Nellie Bly
Image Courtesy: New York Historical Society

How far would you go to uncover the truth? In 1887, a young female reporter checked herself into a notorious New York asylum and shocked the world with her findings. She was Nellie Bly. Her groundbreaking work inspired a new era of investigative journalism. She is also known for her record-breaking trip around the Globe. An inspirational figure she was far ahead of her times.

Nellie Bly was a pioneer journalist, inventor, industrialist, and philanthropist. She used her pen like a sword and used unusual methods to investigate. Her Fearlessness earned her a place in history.

She was born Elizabeth Jane Cochran on 5th May 1864 in Cochran’s Mills Pennsylvania. Bly’s father founded the town and earned money for the family from being both a judge and owning land. Unfortunately, when Elizabeth was 6 her father died and to make matters worse he died without leaving a will. This tragic event ended up leaving the family without financial support. This, in turn, led to Elizabeth dropping out of school due to being unable to pay the fee and the remaining family moving to Pittsburgh to run a boarding house. One day in 1885, Elizabeth was reading The Pittsburgh Dispatch. An article titled ‘What Girls Are Good For’ lambasted women who wanted education or a career. Elizabeth wrote a scathing letter to the Dispatch and signed it ‘Lonely Orphan Girl’. The editor liked Elizabeth’s arguments so much that he made her a reporter for the Dispatch.  She wrote under the name Nellie Bly.

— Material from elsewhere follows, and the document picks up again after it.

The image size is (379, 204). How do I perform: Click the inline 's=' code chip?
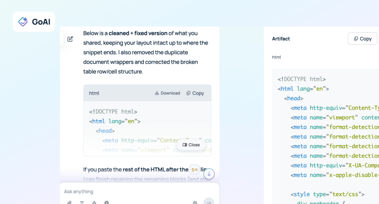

Bly was initially focused on issues primarily affecting women such as the need for reformed divorce laws to general injustices in society. She wrote about the poor conditions of workers in Pittsburgh factories. Her columns rattled some feathers and she was promptly shifted to women’s lifestyle pages.

Bored with the change, she decided to be a foreign correspondent and spent six months in Mexico, writing about workers’ everyday lives. Her stint was cut short after she criticized the President of Mexico. She eventually left Despatch and went to New York City for some exciting work. Nellie joined the New York World. One of her first assignments for the paper was to uncover the truth about the rumors that surrounded the Blackwell mental asylum facility. She was asked to report things as it is. In 1887, Bly checked herself into The lunatic asylum. For 10 days, she witnessed the horrors of the asylum from the overcrowded and filthy surroundings to spoiled food, scanty clothes, and unhygienic baths as well as abusive and neglected treatment by staff including severe beating and relentless verbal assault.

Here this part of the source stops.